MBRL World Models Planning

An end-to-end Model-Based Reinforcement Learning pipeline that learns environment dynamics and plans via imagined trajectories — achieving sample efficiency beyond model-free baselines.

Github

MBRL World Models Planning

The Problem

Model-free reinforcement learning agents learn by interacting with an environment thousands — often millions — of times before converging on a useful policy. This sample inefficiency makes real-world deployment impractical: physical robots break, simulators are expensive, and data collection is slow.

The core question this project answers: can an agent learn a compressed mental model of its environment, and use that model to plan — without needing to live through every experience?

Approach

This project builds a full Model-Based RL pipeline from scratch, inspired by the Dreamer / PlaNet family of world models.

World Model Architecture

The world model has three tightly coupled components:

1. VAE — Visual Encoder / Decoder
Raw observations (image frames) are compressed into a low-dimensional latent space using a Variational Autoencoder. This gives the agent a compact, continuous representation of "what it sees."

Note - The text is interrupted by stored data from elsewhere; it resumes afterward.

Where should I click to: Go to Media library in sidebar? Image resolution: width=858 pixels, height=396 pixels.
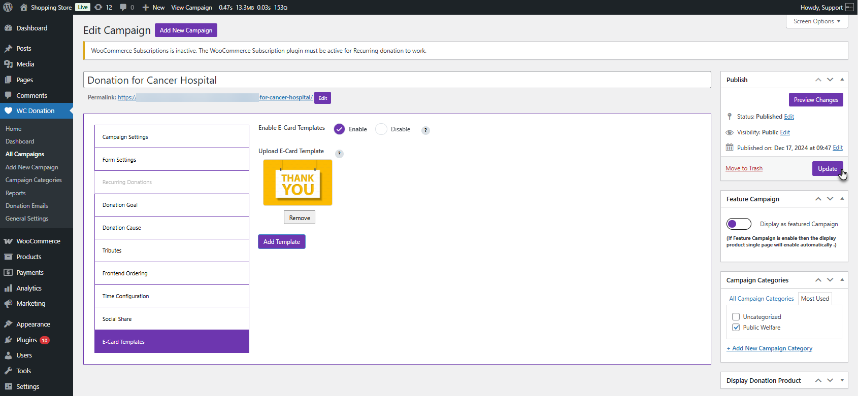25,64
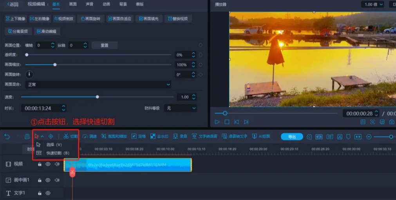Select the 切割 scissors cut tool
Screen dimensions: 396x200
coord(71,137)
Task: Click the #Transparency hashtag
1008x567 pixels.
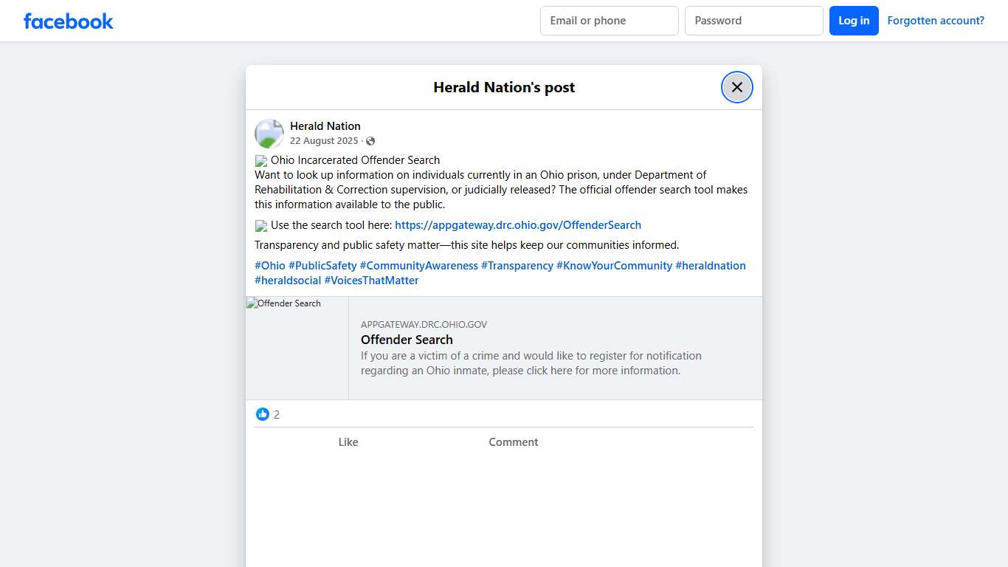Action: coord(517,265)
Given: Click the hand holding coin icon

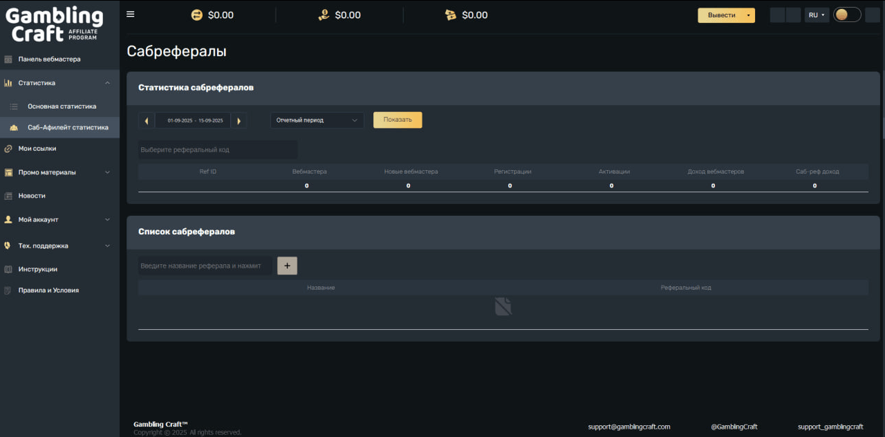Looking at the screenshot, I should pos(324,15).
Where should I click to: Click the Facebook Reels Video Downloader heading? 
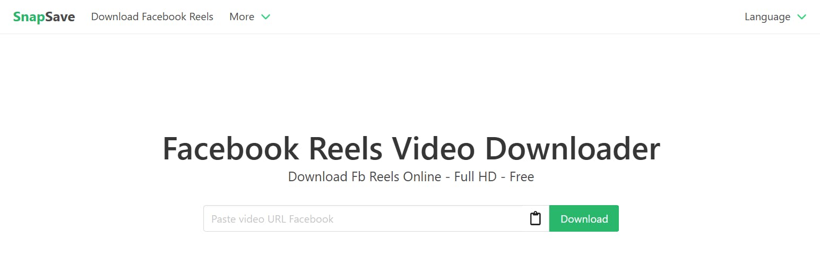click(x=411, y=148)
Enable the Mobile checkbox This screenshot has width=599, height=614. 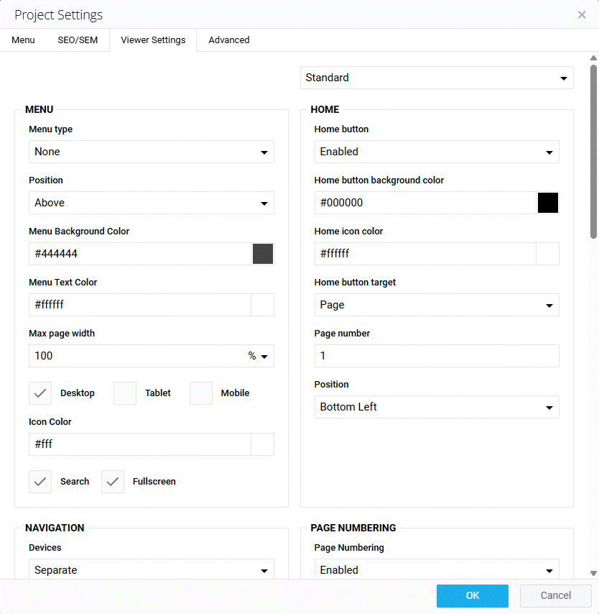point(201,393)
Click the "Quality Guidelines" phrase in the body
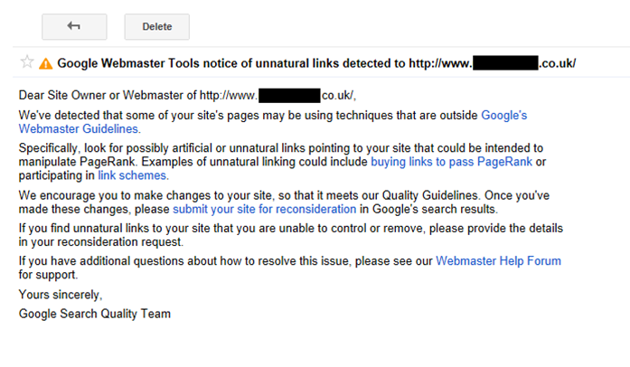 (430, 196)
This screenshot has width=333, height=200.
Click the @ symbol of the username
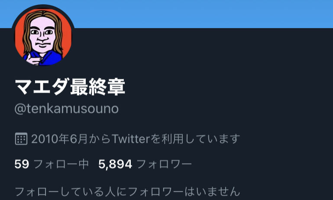[20, 109]
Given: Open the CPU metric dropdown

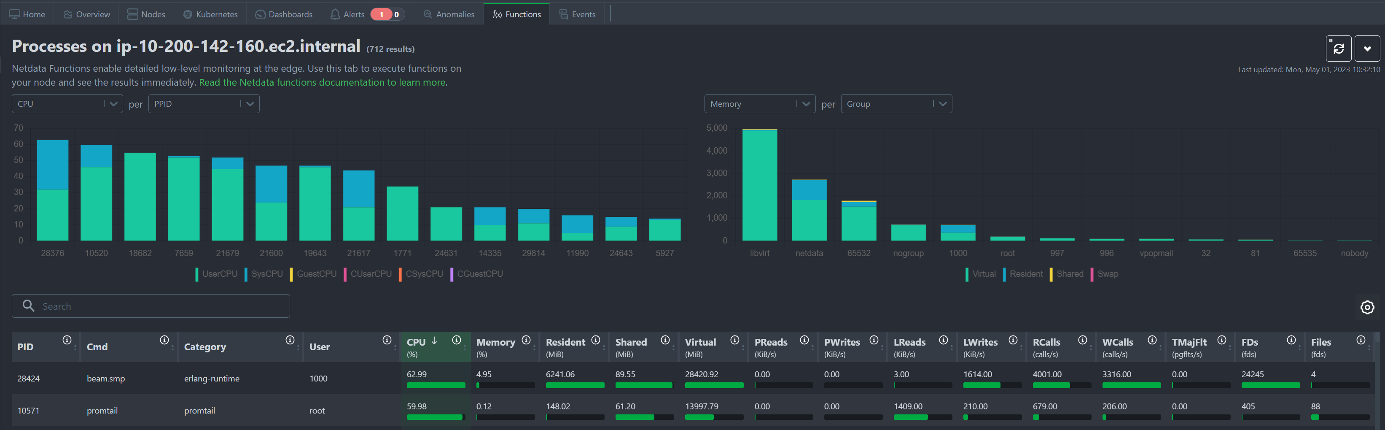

2. RSSM — Recurrent State Space Model
The Recurrent State Space Model maintains a joint latent state that combines:

A deterministic hidden state (GRU/LSTM) — carries temporal memory across steps
A stochastic component — captures environment uncertainty

At each timestep, the RSSM predicts the next latent state given the current state and action. This is the agent's "imagination engine."

3. Reward Model
A lightweight MLP trained to predict scalar rewards from latent states — enabling the agent to evaluate imagined trajectories without touching the real environment.

Planning in Latent Space

Given a trained world model, the agent plans entirely inside the learned latent space:

MCTS (Monte Carlo Tree Search): Builds a search tree of imagined futures, selecting actions that maximize expected cumulative reward.
CEM (Cross-Entropy Method): Iteratively refines action sequences by sampling, evaluating in imagination, and fitting a new distribution to the best candidates.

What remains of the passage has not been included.